▶ **Try it**: A full, word-for-word copy of the listing below is needed; leave the images out of it.

▶ **Records for processing**:
☆ ☆ ☆

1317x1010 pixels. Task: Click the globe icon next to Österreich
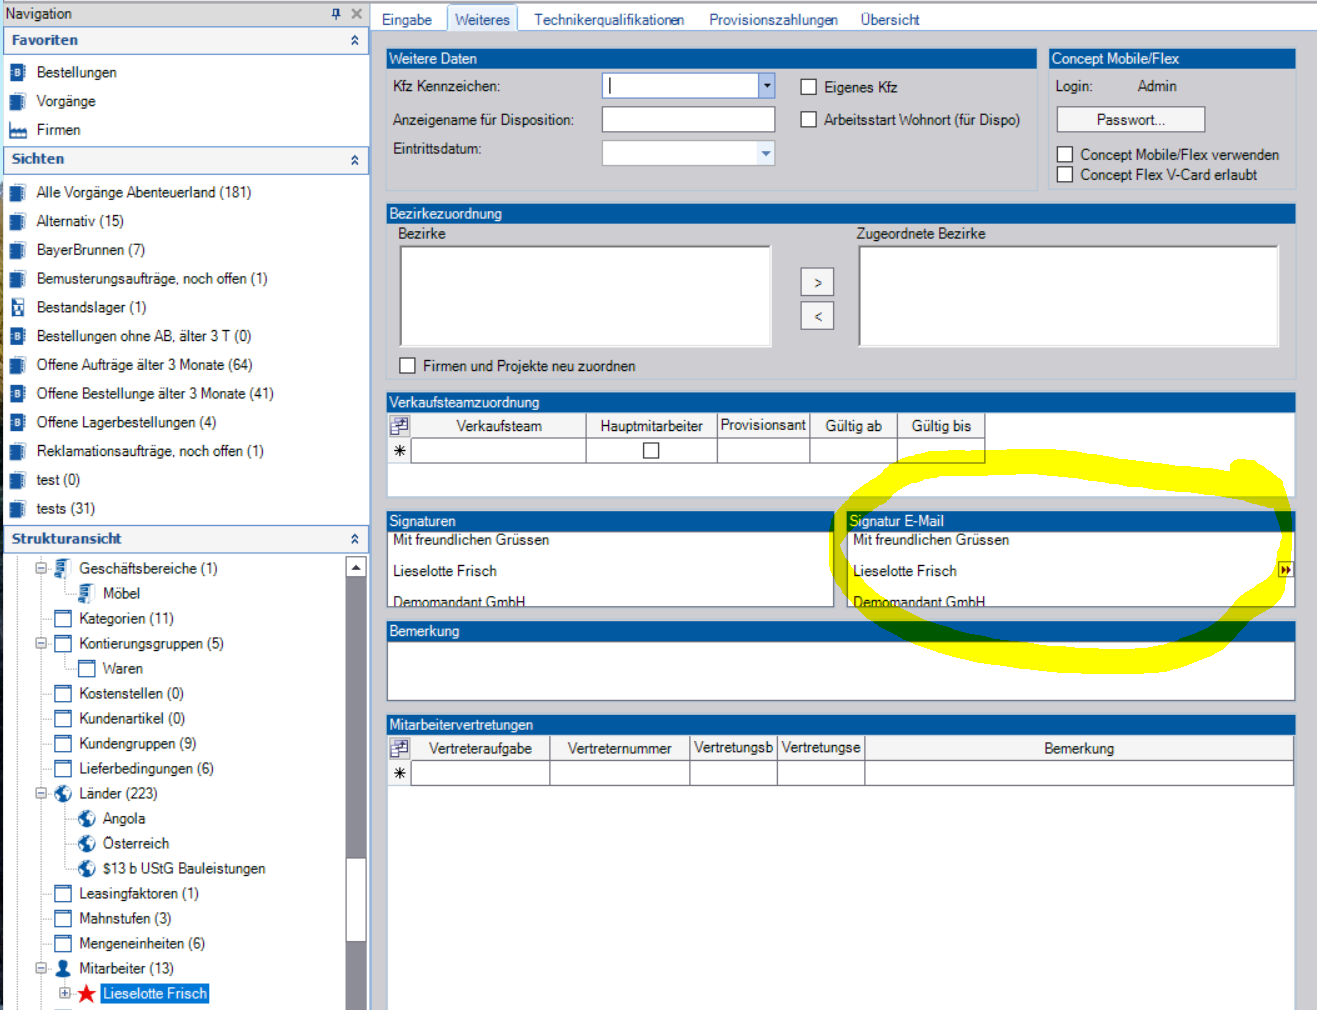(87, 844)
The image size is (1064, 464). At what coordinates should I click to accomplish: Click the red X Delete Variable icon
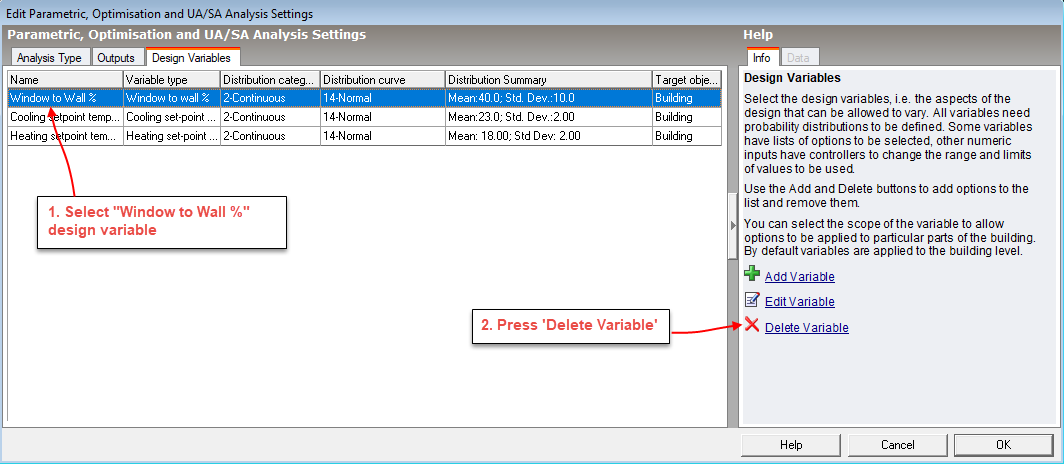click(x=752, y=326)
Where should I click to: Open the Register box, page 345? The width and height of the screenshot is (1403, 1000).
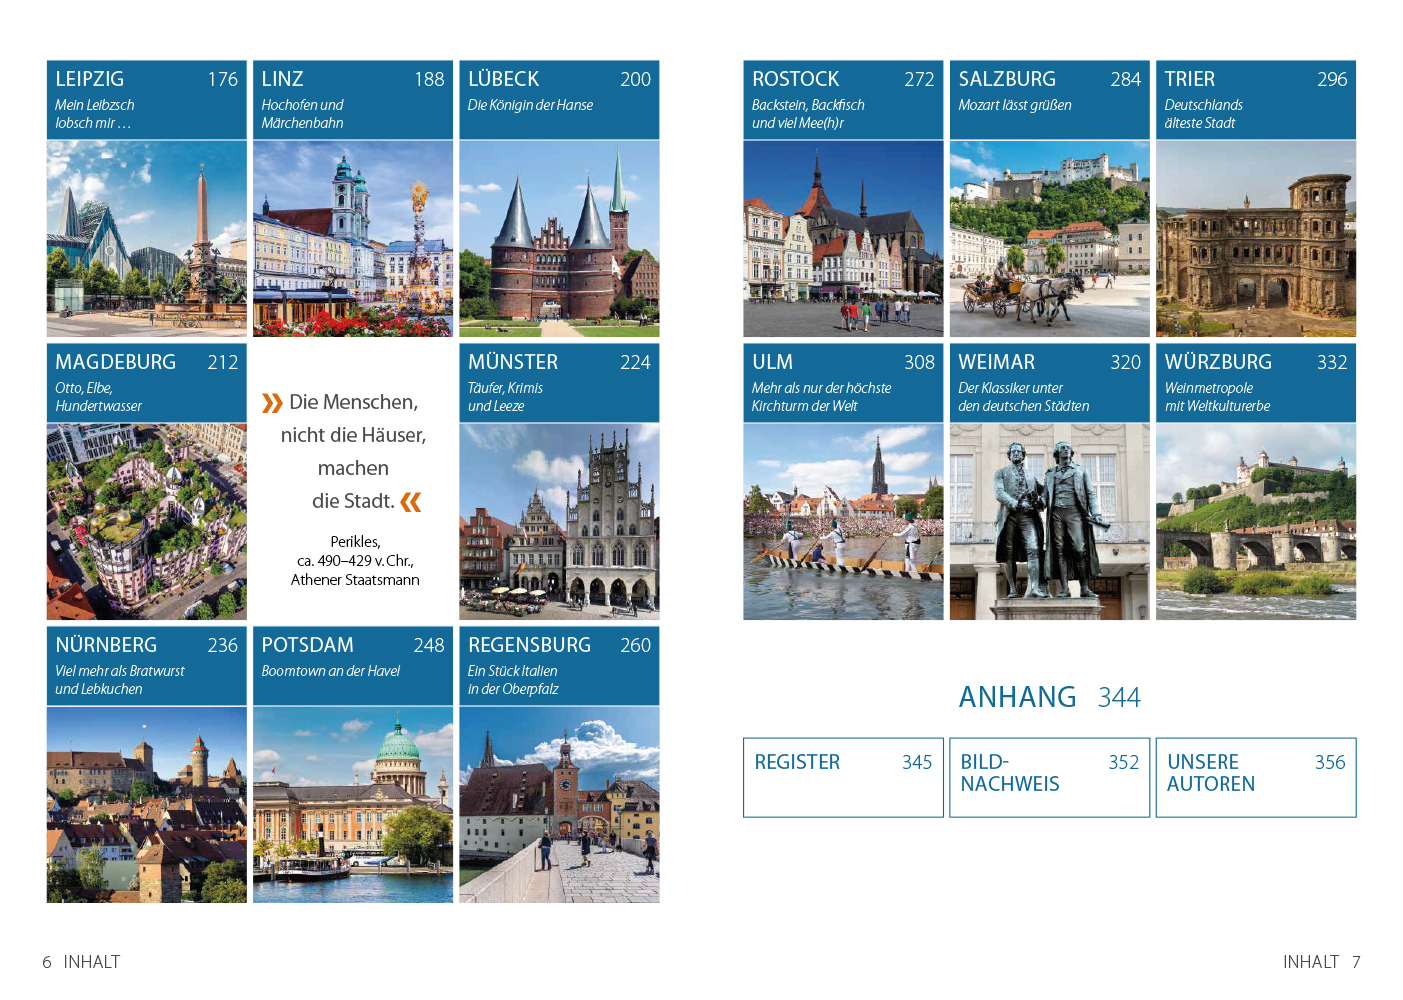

☆ ☆ ☆

▶ **Answer space**:
1317x1010 pixels. Task: Click the globe icon next to Österreich
(87, 844)
The image size is (1064, 464). At what coordinates should I click to accomplish: Click the red X Delete Variable icon
click(x=752, y=326)
Where should I click to: Open the Register box, page 345? The width and height of the screenshot is (1403, 1000).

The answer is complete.